Coups and military takeovers were the order of the day in Africa in 2021 with aging leaderships ousted by military takeovers time and again. It started in Chad in April when the death of President Idriss Deby on the battlefield prompted the military to take power (installing his son Mahamat, a military commander, as interim president), while also dissolving government and suspending the constitution. More traditional coups followed in Mali in May; in Guinea in September; and in October in Sudan. So far in 2022 the pattern does not look that much more encouraging with a 24 January military coup overthrowing Burkina Faso’s president Roch Marc Christian Kaboré amid a deepening security crisis and widespread dissatisfaction among civilians with Kaboré’s leadership and his failure to contain the devastation caused by frequent attacks by jihadist insurgents. This was followed swiftly by an attempted coup in Guinea Bissau on 1 February when armed men attacked the government palace in a failed effort to unseat President Umaro Sissoco Embalo. With the West African region especially hard hit, its leaders, via the Economic Community of West African States (ECOWAS), have managed a desultory response only with sanctions and suspensions (excluding of Chad) yet to convince any of the new military rulers to organise new elections.
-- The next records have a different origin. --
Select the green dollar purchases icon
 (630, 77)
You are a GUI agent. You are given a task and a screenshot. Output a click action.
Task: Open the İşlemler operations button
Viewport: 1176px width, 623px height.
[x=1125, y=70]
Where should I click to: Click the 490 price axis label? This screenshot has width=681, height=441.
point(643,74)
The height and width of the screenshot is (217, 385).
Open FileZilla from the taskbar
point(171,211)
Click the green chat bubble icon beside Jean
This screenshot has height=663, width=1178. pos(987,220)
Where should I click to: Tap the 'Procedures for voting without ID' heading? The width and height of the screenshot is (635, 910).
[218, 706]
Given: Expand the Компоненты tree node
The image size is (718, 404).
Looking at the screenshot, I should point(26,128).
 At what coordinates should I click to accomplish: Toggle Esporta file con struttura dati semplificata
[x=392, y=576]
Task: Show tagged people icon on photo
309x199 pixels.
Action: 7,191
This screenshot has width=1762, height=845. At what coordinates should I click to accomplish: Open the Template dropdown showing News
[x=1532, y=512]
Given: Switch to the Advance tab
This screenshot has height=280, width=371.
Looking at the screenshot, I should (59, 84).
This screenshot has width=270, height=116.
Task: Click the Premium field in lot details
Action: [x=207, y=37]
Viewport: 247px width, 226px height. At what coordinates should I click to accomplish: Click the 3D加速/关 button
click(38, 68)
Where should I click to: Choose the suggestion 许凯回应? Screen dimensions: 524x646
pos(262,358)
With democracy thus clearly under the cosh on the continent and a slew of elections up ahead this year, presidential elections in Kenya and Angola in August will test both countries’ democratic mettle and hopefully create at least a counter narrative to the bad news noise generated by the contagion of coups of the last year.
However, Kenya’s presidential election is unlikely to be an easy or peaceful one with incumbent President Uhuru Kenyatta excluded from running for a third term and still smarting from the failure of his effort to modify the structure of the executive and create a broad coalition after his so-called Building Bridges Initiative (BBI) was rejected by Kenya’s courts. Hence the main contest for a new president will likely be between former vice-president William Ruto and opposition old-timer Raila Odinga ‒ the latter making what is highly likely to be his last stab at the country’s top job. With the stakes high for both men, the support of Kenyatta’s constituency (for Odinga so far) will be key and the soon to be former president will be keen to maximise his leverage before he leaves office. Fears of violence and disputed results are high with Kenya’s electoral history riddled with warning signs and its population torn between the desire to both achieve democracy and avoid bloodshed. While the courts’ recent rejection of Kenyatta’s attempt to change the constitution offers some hope that democracy could prevail, the electoral system and many of the presiding officials that produced 2017’s highly questionable outcome remains as it was and wide open to abuse.
Angola’s August poll is less likely to drive Kenyan scale unrest or violence but it will be a significant route marker in the country’s democratic evolution. Also elected in 2017, President João Manuel Lourenço’s initial incumbency was tainted by alleged electoral irregularities. However, he has since sought to consolidate power and clean up governance at the same time via a series of reforms that have been praised for tackling corruption and increasing political and media freedoms while simultaneously eroding the grip of former president José Eduardo dos Santos and his family on Angola’s body politic and wealth. The election this year will, therefore, be a litmus test of the strength of both Angola’s still precarious electoral process ‒ which has historically favoured the ruling People’s Movement for the Liberation of Angola (MPLA/Movimento Popular de Libertação de Angola)– Partido do Trabalho, MPLA) ‒ and of Lourenço’s much-touted progress on political and press freedoms. Either way, the elections will offer a timely and public gauge of Angola’s democratic climate and trajectory.
While Kenya’s presidential polls will inevitably unsettle the country yet again, any outcome that is perceived to be less tainted than 2017 would be a win but the odds are low and volatile emotions high at this point. Conversely the re-election of Angola’s Lourenço could strengthen his reformist hand while sceptics and rights watchers will keep a close eye on the extent to which the expansion of political and media freedoms is sustained in his second term.
Further south towards the end of 2022, South Africa’s ruling African National Congress (ANC) is set to hold its own internal electoral conference which will essentially confirm the party’s president elect for national elections set to be held in 2024. While these are not official presidential elections, they will similarly recalibrate South Africa’s democratic reality. Infighting in the ANC is fierce with President Cyril Ramaphosa facing numerous threats to his second term and the ANC under significant pressure to hold on to a 50% majority in 2024 after a dismal showing in 2021 local government elections suggested waning support. With South Africa often seen as the continent’s democratic vanguard, and the ANC as its self-appointed custodian, the party’s ability to unite around a single credible future president and run a solid election campaign in 2024 will, like the elections in Kenya and Angola, reverberate across the region. With the threat of fresh of coups high and the future of newly installed military governments in Chad, Mali, Guinea and Sudan uncertain, strong and credible presidential elections in Kenya and Angola could lift Africa’s flagging democratic spirit at a vital time.